読む文章:
########################################

広報PR情報No.1サイト 元読売新聞記者 坂本宗之祐

プレスリリースの最適タイミングは?元読売新聞記者が、内容や送り先、曜日や時間帯ごとに解説します


「プレスリリースは、いつ送れば最も読んでもらえるのか?」

これは、広報の専門家である私が、最もよく受ける質問の一つです。

せっかくプレスリリースをやるのなら、有利なタイミングでお送りしたい、というお気持ちはとてもよく分かります。

ただ、記者は365日24時間、仕事をしてるので、読むタイミングは人それぞれです。

だから、「このタイミングで送れば必ず読んでもらえる!」という絶対的なセオリーはありません。

とはいえ、少しでも良いタイミングでプレスリリースを送りたい!というあなたのために、

私の13年間の記者経験(新聞、ウェブ)をもとに、プレスリリースのタイミングを説明していきます。

########################################

与えられた情報:

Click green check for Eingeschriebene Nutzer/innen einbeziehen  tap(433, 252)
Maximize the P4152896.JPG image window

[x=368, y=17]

########################################

作成する内容:
読む文章について、次の問いに答えてください。
(a) 筆者が最もよく受ける質問の一つとして挙げているのは、どんな質問ですか。
(b) 「絶対的なセオリーはありません」とされるのは、記者についてのどんな事情からですか。
(c) 筆者の記者経験は何年間で、どの媒体でのものですか。

完成した解答:
(a) 「プレスリリースは、いつ送れば最も読んでもらえるのか?」という質問です。
(b) 記者は365日24時間仕事をしているので、読むタイミングが人それぞれだからです。
(c) 13年間で、新聞とウェブでの経験です。